Consistent with the GOG 240 [5], the current study showed that marked separations in median OS were observed (16.4 months [95% CI, 15.3–17.1] for CPB vs. 12.3 months [95% CI, 10.2–13.5] for CPA; HR 0.69, 95% CI, 0.49–0.99; p = 0.001). A retrospective study [23] of 52 patients with advanced CC who received the cisplatin-paclitaxel-BEV triplet reported a median OS of 15.3 months and a median PFS of 9.8 months. Recently, a retrospective observational study [24] involving 264 Chinese women with advanced CC who underwent cisplatin-paclitaxel-BEV triplet or cisplatin-paclitaxel chemotherapy alone showed that the cisplatin-paclitaxel-BEV triplet is associated with improved survival compared to cisplatin-paclitaxel chemotherapy alone (median OS: 540 days [95% CI, 483–597] for cisplatin-paclitaxel-BEV triplet vs. 357 days [95% CI, 264–450)] for cisplatin-paclitaxel chemotherapy alone; HR 1.21, 95% CI, 1.14–1.73; p = 0.002). A phase 3 trial (GOG 240) [1] showed that the cisplatin-paclitaxel-BEV triplet yields more significant improvement in survival than cisplatin-paclitaxel chemotherapy alone. An NRG Oncology/GOG study [5] of 390 female patients with advanced CC showed that improvements in survival were associated with BEV.
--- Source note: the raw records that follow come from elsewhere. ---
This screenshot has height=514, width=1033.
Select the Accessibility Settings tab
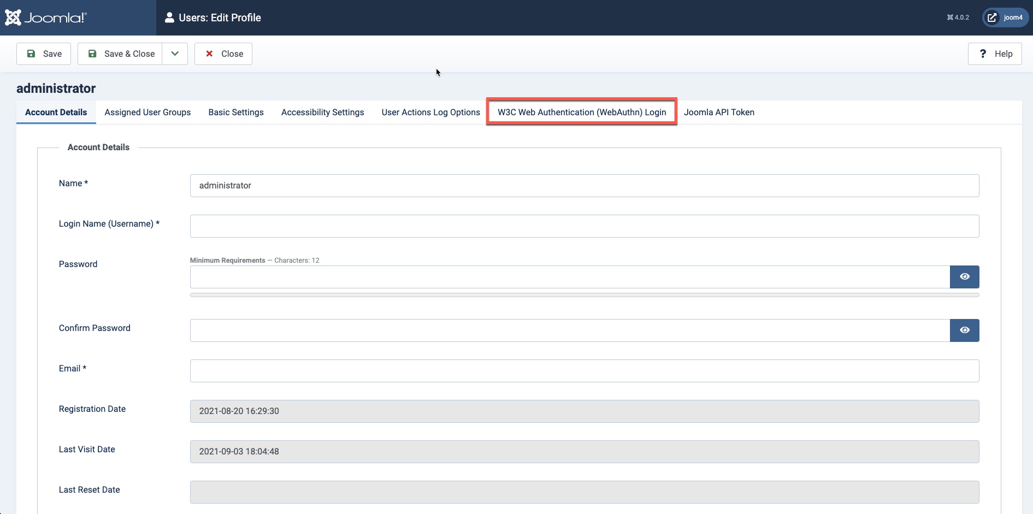click(x=322, y=112)
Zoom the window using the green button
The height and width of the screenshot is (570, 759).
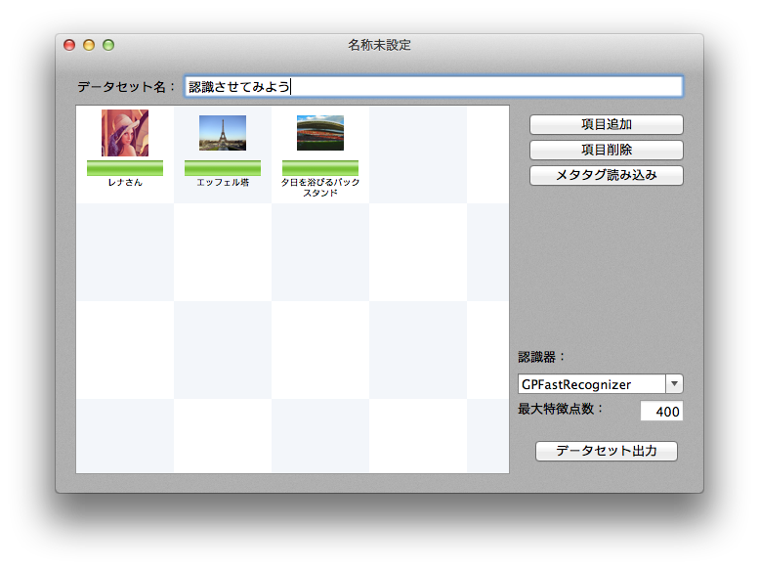pos(108,45)
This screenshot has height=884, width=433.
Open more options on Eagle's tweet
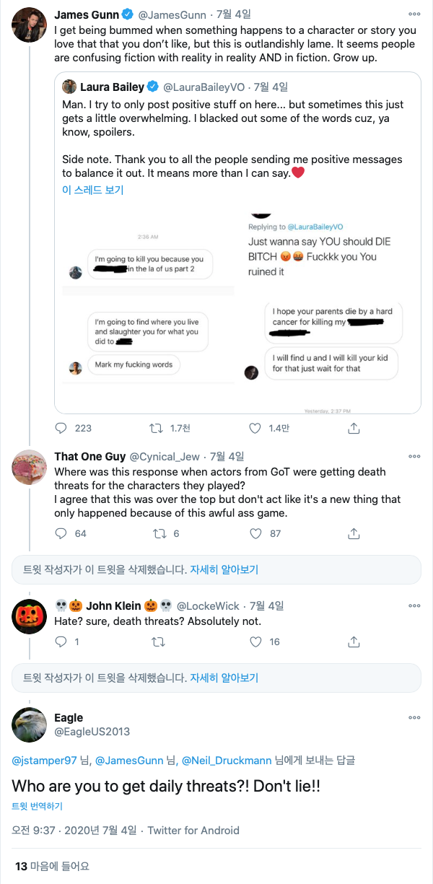414,718
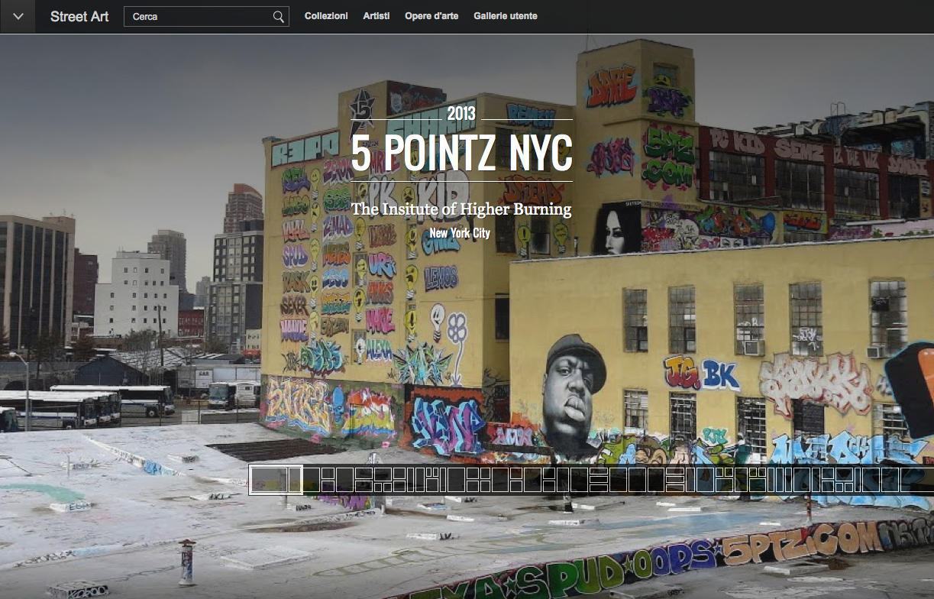This screenshot has width=934, height=599.
Task: Open the Collezioni menu
Action: (326, 16)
The efficacy of BEV has been revealed to be involved in the reconstruction of normal vasculature at the tumour site, initiating enhanced nutrient and oxygen supply while also escalating the delivery of cisplatin-paclitaxel drugs to the area occupied by the tumour [3, 25, 26]. VEGF signalling participates in several important physiologic processes (i.e., angiogenesis and blood pressure regulation) [3]. While blocking VEGF signalling may inhibit the progression of advanced CC, it can also initiate unintended effects because several other functional adjustments are achieved through VEGF signalling [27, 28]. BEV is directly related to the development of hypertension, which is a recognized effect of anti-VEGF therapy [3]. Since VEGF is indispensable and used to sustain vascular homeostasis, blocking the VEGF pathway can initiate endothelial dysfunction and hypertension [28]. The pathogenesis of this type of BEV-induced hypertension is not fully understood. One possible explanation [13, 29, 30] is that blocking VEGF results in a decrease in nitric oxide (NO) that dilates blood vessels.

Several important limitations should be recognized. First, this retrospective study had inherent shortcomings. Although this study included only postmenopausal women with previously untreated advanced CC, the relevant regression analysis can only control for measurable confounding factors. Residual confusion remains an important issue and may lead to underestimation of the harm associated with drug intervention. Second, when paclitaxel was administered at the maximum dose of 175 mg/m2/day, toxicity was escalated to a degree, which may result in a shorter medication cycle. Nonetheless, since the specifications of the drugs used by patients are uniform, this can avoid drug differences in the baseline data. Third, the current subjects were limited to postmenopausal women with previously untreated advanced CC, and thus, the results may not be generalizable to patients receiving routine treatment.

Conclusion

The results reported here may support the growing body of evidence demonstrating that the cisplatin-paclitaxel-BEV triplet combination is associated with increased survival benefit in postmenopausal women with previously untreated advanced CC. Furthermore, the safety and efficacy of long-term therapy with cisplatin-paclitaxel with and without BEV maintenance needs to be explored in postmenopausal women with previously untreated advanced CC.